### TASK TO CARRY OUT
For this exercise, transcribe all of the entries exactly.

*** Opening of ENTRIES PROVIDED ***

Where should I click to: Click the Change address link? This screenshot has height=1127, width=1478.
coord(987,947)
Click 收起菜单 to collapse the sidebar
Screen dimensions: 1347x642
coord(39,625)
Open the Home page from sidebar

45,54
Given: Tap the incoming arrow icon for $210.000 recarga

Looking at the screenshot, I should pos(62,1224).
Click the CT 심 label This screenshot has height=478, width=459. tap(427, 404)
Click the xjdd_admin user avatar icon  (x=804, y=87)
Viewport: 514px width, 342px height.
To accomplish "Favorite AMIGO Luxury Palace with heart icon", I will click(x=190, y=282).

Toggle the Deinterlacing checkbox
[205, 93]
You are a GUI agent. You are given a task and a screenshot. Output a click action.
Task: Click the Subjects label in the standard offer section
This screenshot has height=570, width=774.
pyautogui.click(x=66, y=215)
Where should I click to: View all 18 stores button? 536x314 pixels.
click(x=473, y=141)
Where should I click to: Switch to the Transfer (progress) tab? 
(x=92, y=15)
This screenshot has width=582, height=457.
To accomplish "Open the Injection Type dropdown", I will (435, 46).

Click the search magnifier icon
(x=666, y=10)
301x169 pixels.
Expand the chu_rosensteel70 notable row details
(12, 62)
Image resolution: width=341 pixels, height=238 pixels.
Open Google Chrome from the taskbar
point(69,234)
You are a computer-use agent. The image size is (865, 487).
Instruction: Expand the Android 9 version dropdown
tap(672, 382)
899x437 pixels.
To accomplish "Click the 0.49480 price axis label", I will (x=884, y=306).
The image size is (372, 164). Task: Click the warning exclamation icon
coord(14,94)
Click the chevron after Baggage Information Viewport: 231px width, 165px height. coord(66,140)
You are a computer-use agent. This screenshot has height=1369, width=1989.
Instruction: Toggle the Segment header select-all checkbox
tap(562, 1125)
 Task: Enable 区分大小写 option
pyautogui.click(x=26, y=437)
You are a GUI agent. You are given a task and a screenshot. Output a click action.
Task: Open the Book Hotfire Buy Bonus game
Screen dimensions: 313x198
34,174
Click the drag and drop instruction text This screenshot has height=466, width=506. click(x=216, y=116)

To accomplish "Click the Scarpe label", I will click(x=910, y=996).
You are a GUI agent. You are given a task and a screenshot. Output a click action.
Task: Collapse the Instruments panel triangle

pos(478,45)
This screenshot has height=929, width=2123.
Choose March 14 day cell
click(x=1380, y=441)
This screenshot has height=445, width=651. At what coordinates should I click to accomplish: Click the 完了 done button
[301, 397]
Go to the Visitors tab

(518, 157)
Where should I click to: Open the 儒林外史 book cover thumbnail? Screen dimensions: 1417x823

*** Close of ENTRIES PROVIDED ***

### EXERCISE RESULT
Where should I click to: Click the Change address link? This screenshot has height=1127, width=1478.
coord(987,947)
Click 收起菜单 to collapse the sidebar
Screen dimensions: 1347x642
coord(39,625)
Open the Home page from sidebar

45,54
Given: Tap the incoming arrow icon for $210.000 recarga

Looking at the screenshot, I should pos(62,1224).
Click the CT 심 label This screenshot has height=478, width=459. tap(427, 404)
Click the xjdd_admin user avatar icon  (x=804, y=87)
Viewport: 514px width, 342px height.
To accomplish "Favorite AMIGO Luxury Palace with heart icon", I will click(x=190, y=282).

Toggle the Deinterlacing checkbox
[205, 93]
You are a GUI agent. You are given a task and a screenshot. Output a click action.
Task: Click the Subjects label in the standard offer section
This screenshot has height=570, width=774.
pyautogui.click(x=66, y=215)
Where should I click to: View all 18 stores button? 536x314 pixels.
click(x=473, y=141)
Where should I click to: Switch to the Transfer (progress) tab? 
(x=92, y=15)
This screenshot has width=582, height=457.
To accomplish "Open the Injection Type dropdown", I will (435, 46).

Click the search magnifier icon
(x=666, y=10)
301x169 pixels.
Expand the chu_rosensteel70 notable row details
(12, 62)
Image resolution: width=341 pixels, height=238 pixels.
Open Google Chrome from the taskbar
point(69,234)
You are a computer-use agent. The image size is (865, 487).
Instruction: Expand the Android 9 version dropdown
tap(672, 382)
899x437 pixels.
To accomplish "Click the 0.49480 price axis label", I will (x=884, y=306).
The image size is (372, 164). Task: Click the warning exclamation icon
coord(14,94)
Click the chevron after Baggage Information Viewport: 231px width, 165px height. coord(66,140)
You are a computer-use agent. This screenshot has height=1369, width=1989.
Instruction: Toggle the Segment header select-all checkbox
tap(562, 1125)
 Task: Enable 区分大小写 option
pyautogui.click(x=26, y=437)
You are a GUI agent. You are given a task and a screenshot. Output a click action.
Task: Open the Book Hotfire Buy Bonus game
Screen dimensions: 313x198
34,174
Click the drag and drop instruction text This screenshot has height=466, width=506. click(x=216, y=116)

To accomplish "Click the Scarpe label", I will click(x=910, y=996).
You are a GUI agent. You are given a task and a screenshot. Output a click action.
Task: Collapse the Instruments panel triangle

pos(478,45)
This screenshot has height=929, width=2123.
Choose March 14 day cell
click(x=1380, y=441)
This screenshot has height=445, width=651. At what coordinates should I click to accomplish: Click the 完了 done button
[301, 397]
Go to the Visitors tab

(518, 157)
Where should I click to: Open the 儒林外史 book cover thumbnail? Screen dimensions: 1417x823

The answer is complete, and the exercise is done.